The Jeep Cherokee is not that commonly seen in Ireland and for that reason it is a real head turner. Many will have seen the Cherokee and Grand Cherokee on TV, but when was the last time you actually spotted one on our roads? There might be a good reason for this. The Cherokee is an expensive piece of kit and its high price tag doesn’t seem to be tickling the fancy of the masses. The Cherokee faces steep competition from more reasonably priced vehicles like the Nissan Qashqai. A reason for the Qashqai being more popular than the Cherokee is because Nissan is a more recognised and trusted brand to the Irish customer. With that said, the Cherokee is a high quality machine and if FCA Ireland could get there pricing right they might be more appealing to customers in this country.

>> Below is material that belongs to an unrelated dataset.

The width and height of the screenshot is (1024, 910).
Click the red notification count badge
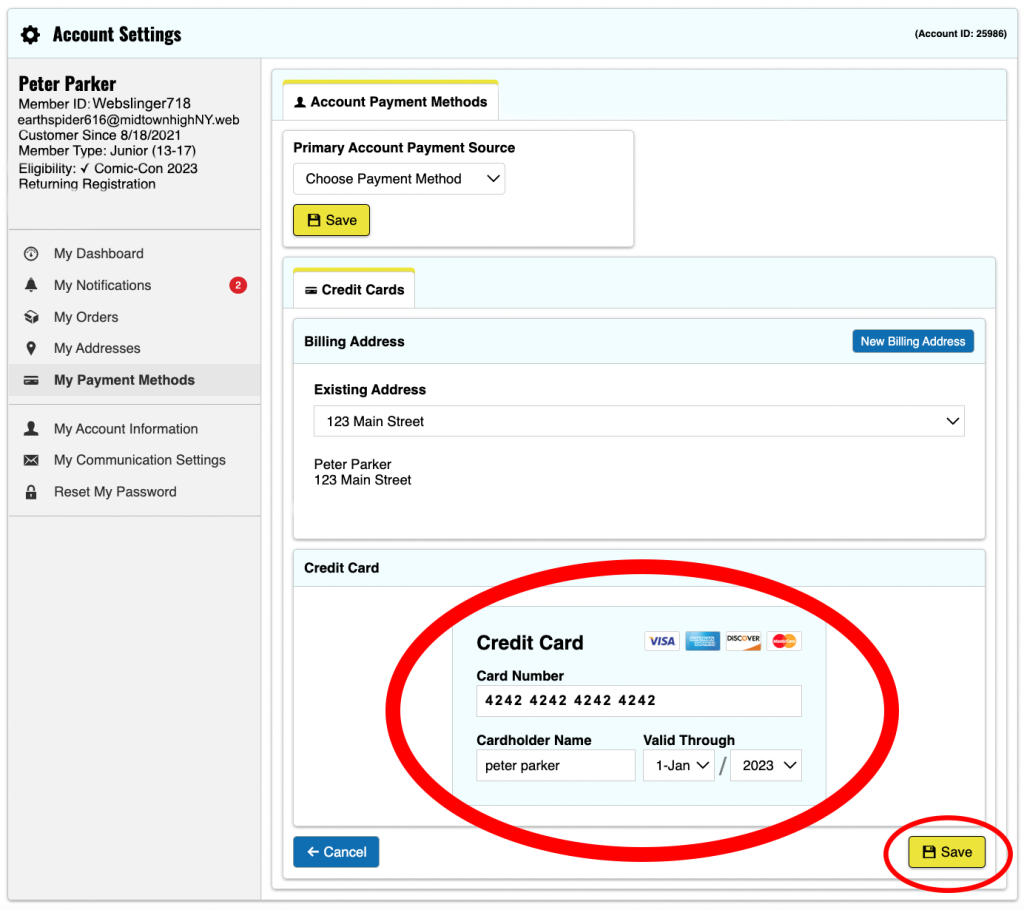[238, 286]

The diesel offering is the 2.0 litre MultiJet II Turbo engine. This is a much more economical option than the previous 2.8 litre engine. The car offers 140 bhp and 350Nm of torque from 1,750rpm. Depending on what model you opt for (Front-wheel drive /4x4 / automatic / manual) the 0-100 km/h time ranges from 10.3 to 12.0 seconds. The 9-speed automatic transmission is getting great reviews as being a very smooth gear-changer.
Passenger comfort was obviously one of the goals of the Jeep design team when they mapped out this project because the ride is supple and there are no major problems when it comes to bumps on many B-roads. However, some will complain that the vehicle is not as fun as it could or should be. Because of the size of the Cherokee it suffers from body roll on corners. However, the steering is light and accurate.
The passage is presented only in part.